Exercise description - Give back every line of the material below that has the string "agent".

Information given -
★ ★ ★ ★ ★
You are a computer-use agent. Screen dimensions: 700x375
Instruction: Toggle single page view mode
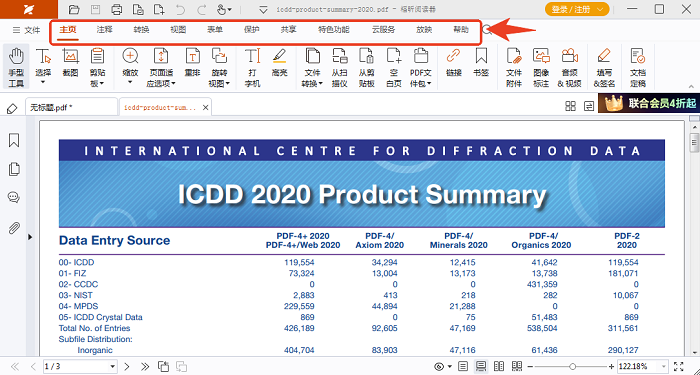[463, 367]
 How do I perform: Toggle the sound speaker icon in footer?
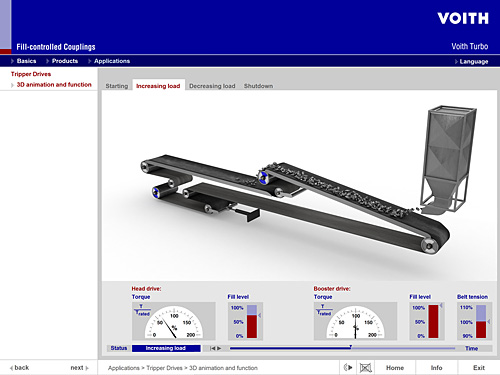(348, 368)
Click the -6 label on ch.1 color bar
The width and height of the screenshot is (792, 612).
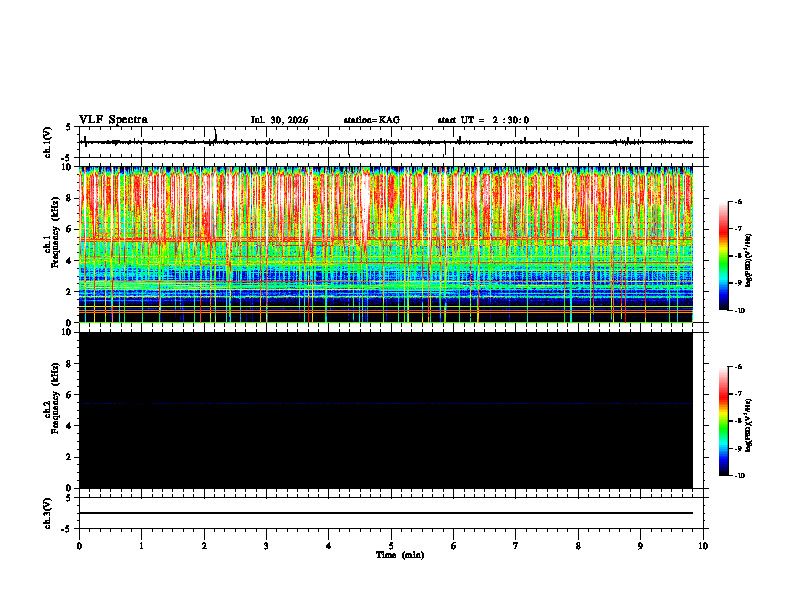[x=738, y=201]
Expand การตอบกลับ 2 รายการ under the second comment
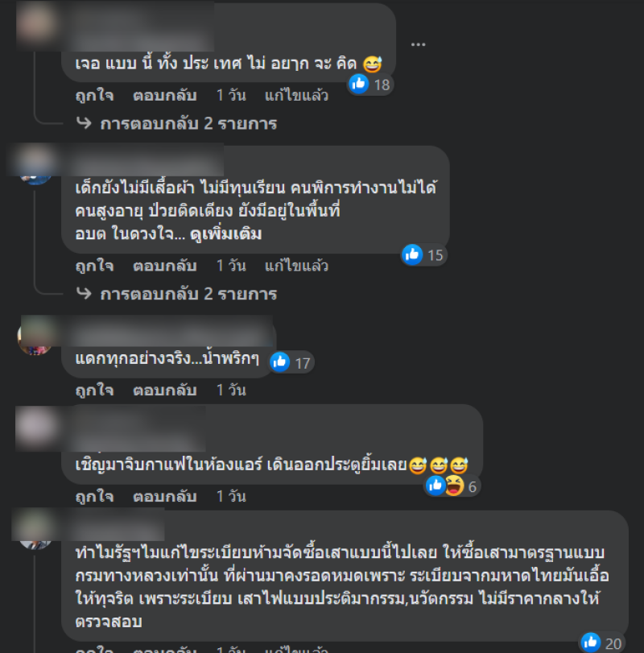644x653 pixels. 188,294
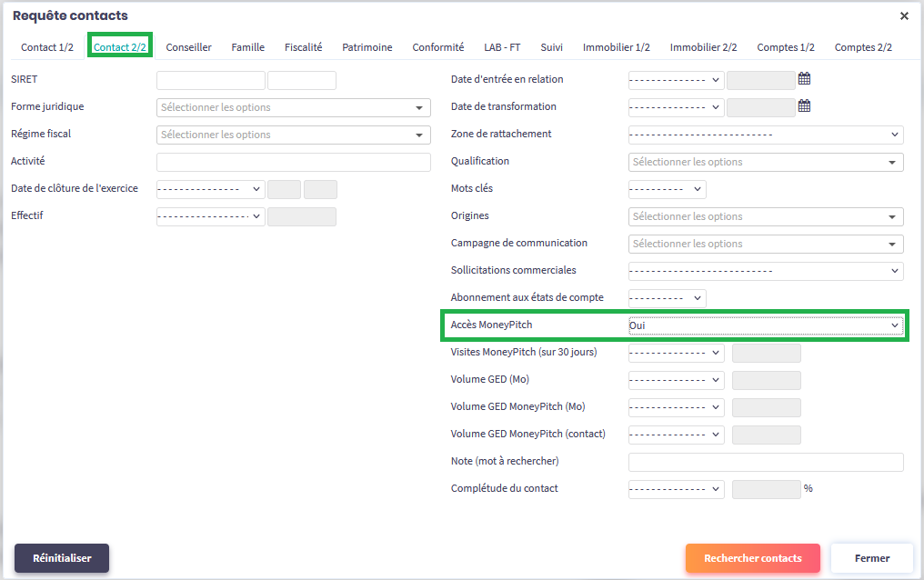Open calendar for Date d'entrée en relation

pyautogui.click(x=804, y=79)
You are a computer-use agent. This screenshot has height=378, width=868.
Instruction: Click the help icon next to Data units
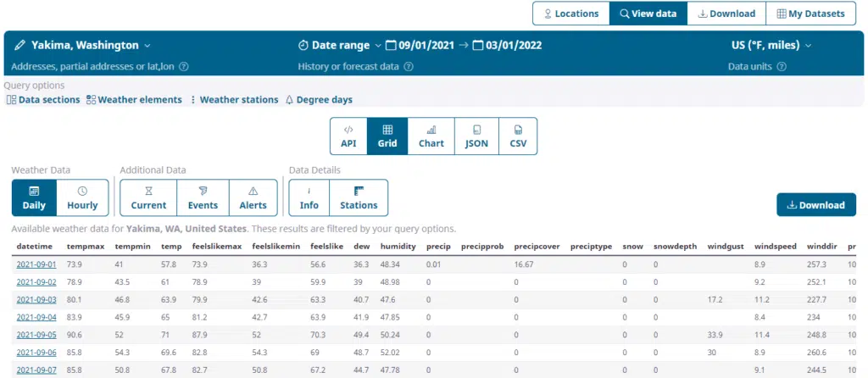coord(782,67)
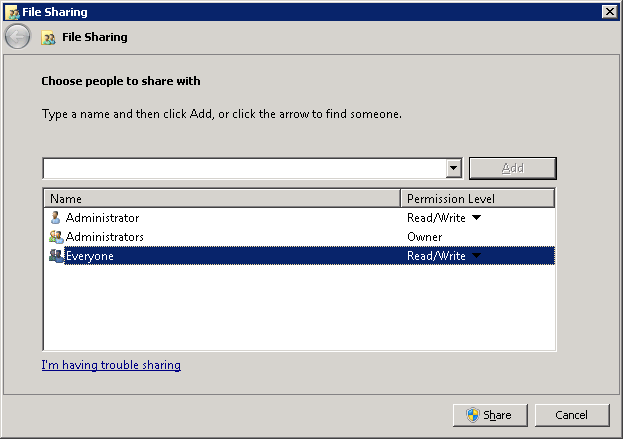Click the Cancel button
The height and width of the screenshot is (439, 623).
572,415
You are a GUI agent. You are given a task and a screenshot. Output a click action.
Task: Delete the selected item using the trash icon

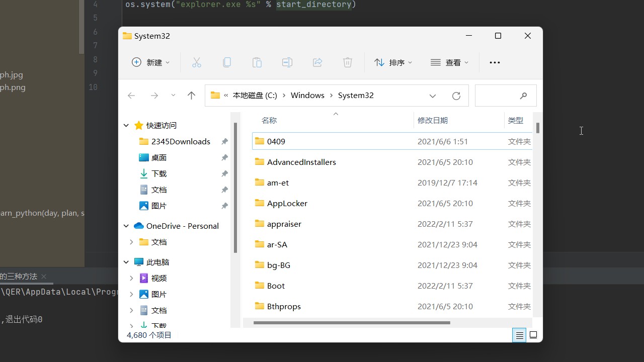tap(347, 62)
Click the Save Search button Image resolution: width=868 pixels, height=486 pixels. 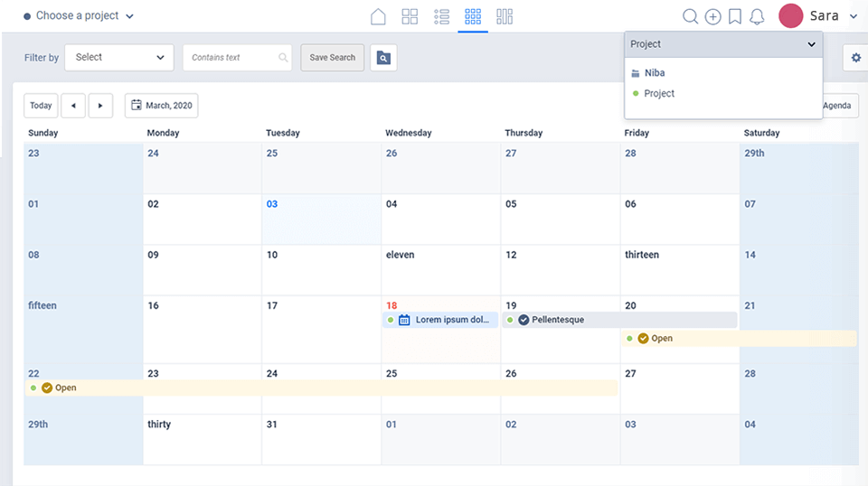(333, 58)
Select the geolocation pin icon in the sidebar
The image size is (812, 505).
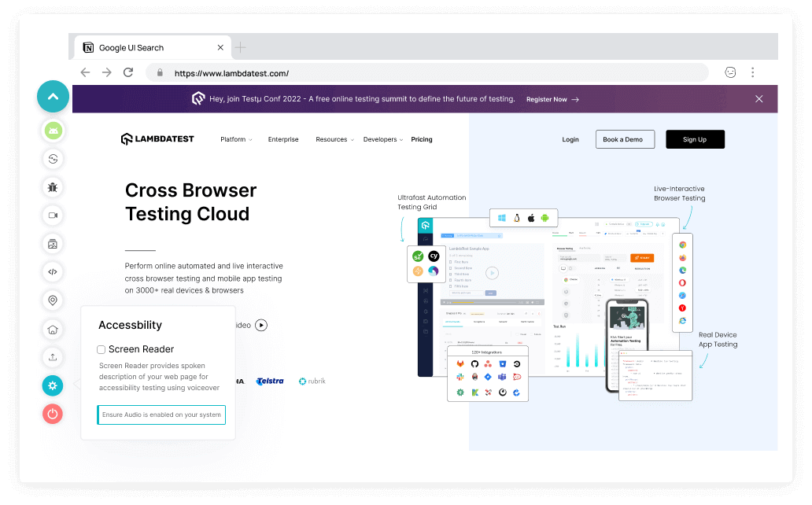click(52, 300)
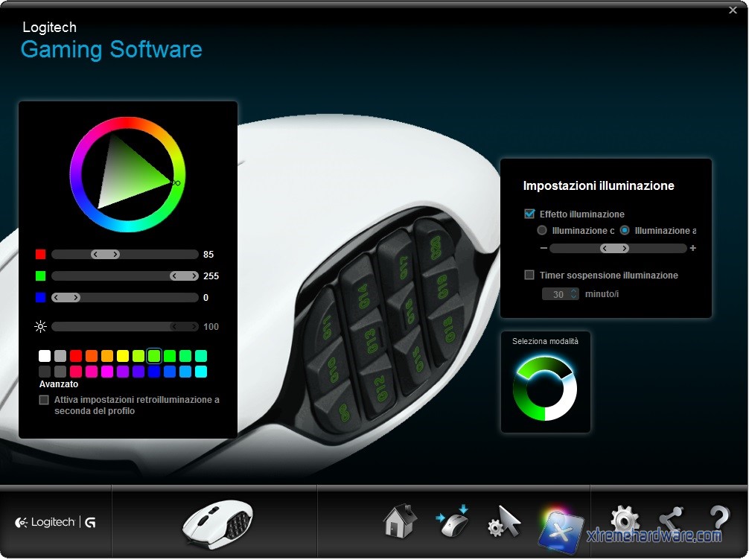Open on-board memory mouse icon with arrows
The height and width of the screenshot is (560, 749).
pyautogui.click(x=452, y=521)
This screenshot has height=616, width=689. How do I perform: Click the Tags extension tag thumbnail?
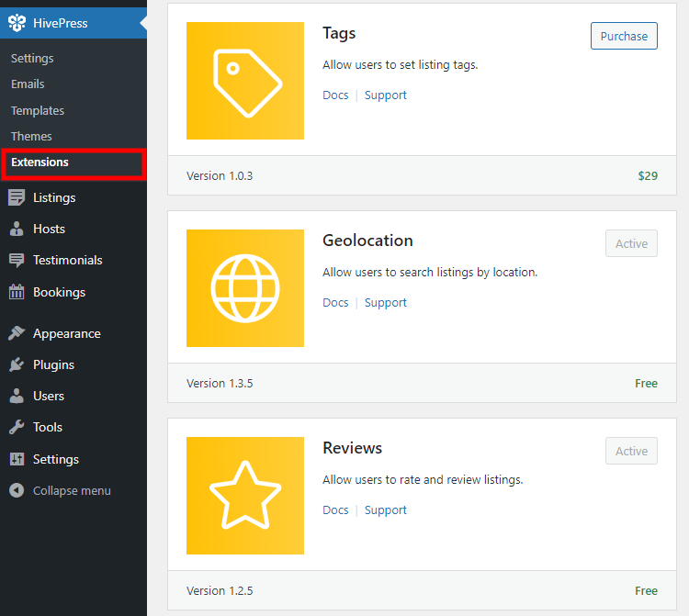tap(245, 81)
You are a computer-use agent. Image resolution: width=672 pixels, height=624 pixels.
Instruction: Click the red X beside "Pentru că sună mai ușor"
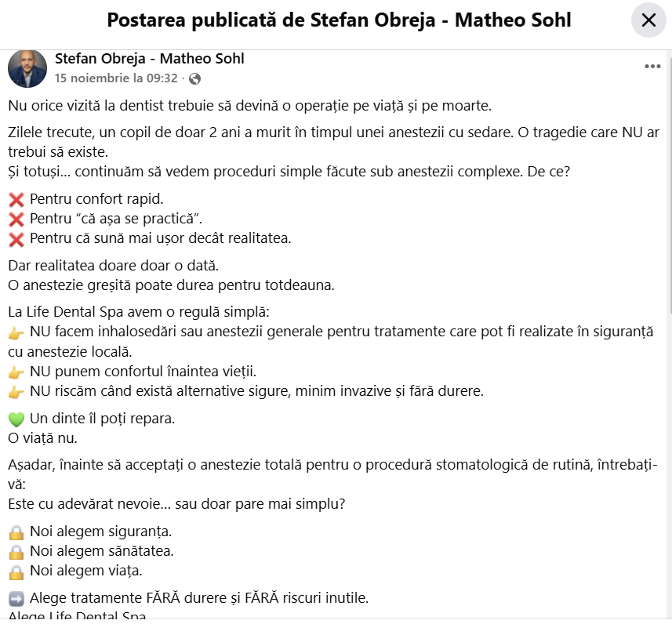pos(16,238)
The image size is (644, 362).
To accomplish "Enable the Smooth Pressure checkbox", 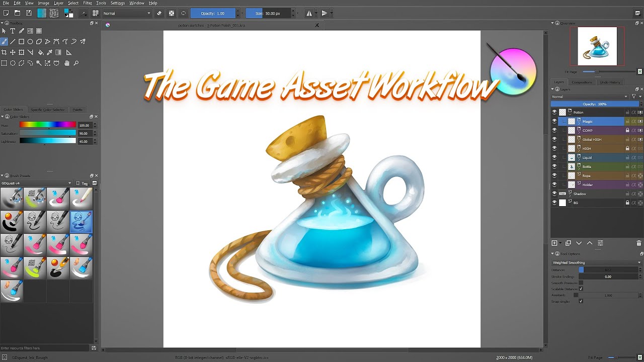I will coord(581,283).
★ ★ ★ ★ ★
Answer to this exercise -
You are a computer-use agent. Screen dimensions: 700x375
You are a computer-use agent. This screenshot has height=378, width=868.
You are a GUI agent. You are given a task and a screenshot. Output a click action.
You are a computer-use agent. Image resolution: width=672 pixels, height=624 pixels.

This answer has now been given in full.